Actualy I was able to find the answer to my own question: it appears that I just need to tell Julia that the heap size will not change by defining it as a struct and not a mutable struct ! Doing so the gain of speed is consequent. I post here the code:
Few changes on the heap type definition:
struct PreallocatedBinaryHeap{N, T, O <: Base.Ordering}
ordering::O
tree::MVector{N, T}
n::MVector{1, Int}
buf::MVector{1, T}
#n::Integer # index of the next entry
#buf::T # buffer to avoid allocation
function PreallocatedBinaryHeap{N, T}(o::Base.Ordering) where {N, T}
@assert N > 0 "Preallocated length should be > 0"
new{N, T, typeof(o)}(o, MVector{N, T}(undef), ones(MVector{1, Int}), MVector{1, T}(undef))

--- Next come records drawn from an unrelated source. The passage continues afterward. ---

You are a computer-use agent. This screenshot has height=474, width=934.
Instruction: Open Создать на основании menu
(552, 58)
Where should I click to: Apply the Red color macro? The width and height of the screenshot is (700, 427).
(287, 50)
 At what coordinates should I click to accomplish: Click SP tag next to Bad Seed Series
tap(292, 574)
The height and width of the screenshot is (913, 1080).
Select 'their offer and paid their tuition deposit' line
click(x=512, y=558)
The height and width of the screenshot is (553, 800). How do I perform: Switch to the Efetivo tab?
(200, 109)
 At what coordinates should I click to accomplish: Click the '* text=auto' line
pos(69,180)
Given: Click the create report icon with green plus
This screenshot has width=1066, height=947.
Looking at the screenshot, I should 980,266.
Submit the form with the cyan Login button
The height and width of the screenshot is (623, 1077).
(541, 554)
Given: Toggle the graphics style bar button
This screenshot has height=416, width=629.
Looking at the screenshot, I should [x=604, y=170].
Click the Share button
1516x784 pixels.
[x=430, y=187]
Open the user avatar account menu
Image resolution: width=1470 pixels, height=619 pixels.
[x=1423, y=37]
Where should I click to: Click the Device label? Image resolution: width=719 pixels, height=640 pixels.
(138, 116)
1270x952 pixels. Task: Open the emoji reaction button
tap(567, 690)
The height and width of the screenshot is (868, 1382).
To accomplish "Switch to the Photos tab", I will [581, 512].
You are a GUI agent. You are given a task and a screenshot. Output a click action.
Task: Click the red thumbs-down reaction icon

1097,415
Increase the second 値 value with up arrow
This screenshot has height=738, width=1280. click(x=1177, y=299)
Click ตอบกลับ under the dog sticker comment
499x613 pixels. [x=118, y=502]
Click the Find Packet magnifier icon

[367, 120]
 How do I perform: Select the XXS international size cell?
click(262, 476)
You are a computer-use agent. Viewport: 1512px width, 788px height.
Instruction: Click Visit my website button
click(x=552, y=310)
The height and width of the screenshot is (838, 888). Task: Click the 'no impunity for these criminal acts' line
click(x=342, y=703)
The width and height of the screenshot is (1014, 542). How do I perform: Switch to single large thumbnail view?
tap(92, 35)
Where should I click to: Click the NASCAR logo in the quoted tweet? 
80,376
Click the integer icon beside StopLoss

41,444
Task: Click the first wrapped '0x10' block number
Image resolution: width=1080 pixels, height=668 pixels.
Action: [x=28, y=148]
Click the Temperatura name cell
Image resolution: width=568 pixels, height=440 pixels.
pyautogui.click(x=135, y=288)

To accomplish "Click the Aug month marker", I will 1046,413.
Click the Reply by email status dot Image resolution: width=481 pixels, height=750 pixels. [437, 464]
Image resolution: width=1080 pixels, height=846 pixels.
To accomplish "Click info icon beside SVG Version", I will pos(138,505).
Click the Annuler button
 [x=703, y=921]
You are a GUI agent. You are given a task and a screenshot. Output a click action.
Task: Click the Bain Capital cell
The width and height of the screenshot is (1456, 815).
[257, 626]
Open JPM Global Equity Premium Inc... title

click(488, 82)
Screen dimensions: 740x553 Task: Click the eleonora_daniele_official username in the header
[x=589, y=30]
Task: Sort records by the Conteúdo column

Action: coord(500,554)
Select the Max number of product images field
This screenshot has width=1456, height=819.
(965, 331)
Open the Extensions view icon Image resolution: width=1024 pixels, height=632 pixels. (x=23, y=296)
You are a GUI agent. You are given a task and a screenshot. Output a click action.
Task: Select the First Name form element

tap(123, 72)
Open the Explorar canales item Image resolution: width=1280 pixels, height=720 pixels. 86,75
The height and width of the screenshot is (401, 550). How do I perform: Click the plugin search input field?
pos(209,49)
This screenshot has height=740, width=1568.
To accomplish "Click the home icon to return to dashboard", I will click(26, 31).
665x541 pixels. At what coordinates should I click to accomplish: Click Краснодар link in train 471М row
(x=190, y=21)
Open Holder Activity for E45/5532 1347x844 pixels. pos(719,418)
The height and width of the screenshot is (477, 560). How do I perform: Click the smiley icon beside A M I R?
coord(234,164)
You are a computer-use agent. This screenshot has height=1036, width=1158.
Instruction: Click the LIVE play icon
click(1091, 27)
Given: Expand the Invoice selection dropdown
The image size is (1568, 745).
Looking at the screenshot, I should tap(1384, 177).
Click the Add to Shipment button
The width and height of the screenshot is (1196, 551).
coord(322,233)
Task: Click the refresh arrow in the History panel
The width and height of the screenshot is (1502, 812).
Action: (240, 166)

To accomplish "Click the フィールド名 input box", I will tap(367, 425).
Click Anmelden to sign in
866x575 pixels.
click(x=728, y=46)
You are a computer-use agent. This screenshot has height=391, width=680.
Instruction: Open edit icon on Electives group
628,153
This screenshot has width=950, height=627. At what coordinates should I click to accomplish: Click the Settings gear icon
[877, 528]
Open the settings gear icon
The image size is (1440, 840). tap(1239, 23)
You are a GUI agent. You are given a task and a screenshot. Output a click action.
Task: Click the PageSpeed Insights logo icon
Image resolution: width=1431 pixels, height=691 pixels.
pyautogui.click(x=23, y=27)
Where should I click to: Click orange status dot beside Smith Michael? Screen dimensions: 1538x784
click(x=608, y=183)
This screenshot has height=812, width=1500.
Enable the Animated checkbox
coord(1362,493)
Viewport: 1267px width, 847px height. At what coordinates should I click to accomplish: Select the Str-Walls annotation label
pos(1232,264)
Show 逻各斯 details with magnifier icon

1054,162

#new{N, T, typeof(o)}(o, MVector{N, T}(undef), 1, Vector{T}(undef, 1)[1])
end
function PreallocatedBinaryHeap{N, T}(o::Base.Ordering, v::AbstractVector) where {N, T}
n_el::Integer = length(v)
@assert N >= n_el "Preallocated length should be greater than vector length"
tree = MVector{N, T}(undef)
tree[1:n_el] .= heapify(v, o)
new{N, T, typeof(o)}(o, tree, MVector{1, Int}(n_el + 1), MVector{1, T}(undef))
#new{N, T, typeof(o)}(o, tree, n_el + 1, Vector{T}(undef, 1)[1])
end
end
PreallocatedBinaryHeap(o::Base.Ordering, v::AbstractVector{T}, N::Integer) where T = PreallocatedBinaryHeap{N, T}(o, v)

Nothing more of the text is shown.